--- DATASET ENTRIES Enclosed Below ---

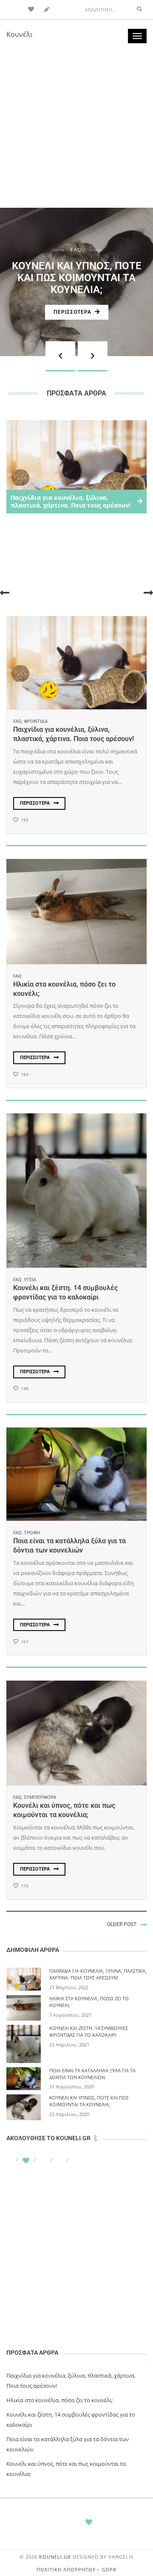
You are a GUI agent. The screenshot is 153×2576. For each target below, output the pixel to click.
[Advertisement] (76, 127)
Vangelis (120, 2557)
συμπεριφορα (40, 1797)
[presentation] (60, 356)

--- End of Enclosed DATASET ENTRIES ---

Line by line, write out the data above exactly, without the pictures.

You are a GUI agent. The screenshot is 153×2576. For each target below, output the pixel to click.
[Advertisement] (76, 127)
Vangelis (120, 2557)
συμπεριφορα (40, 1797)
[presentation] (60, 356)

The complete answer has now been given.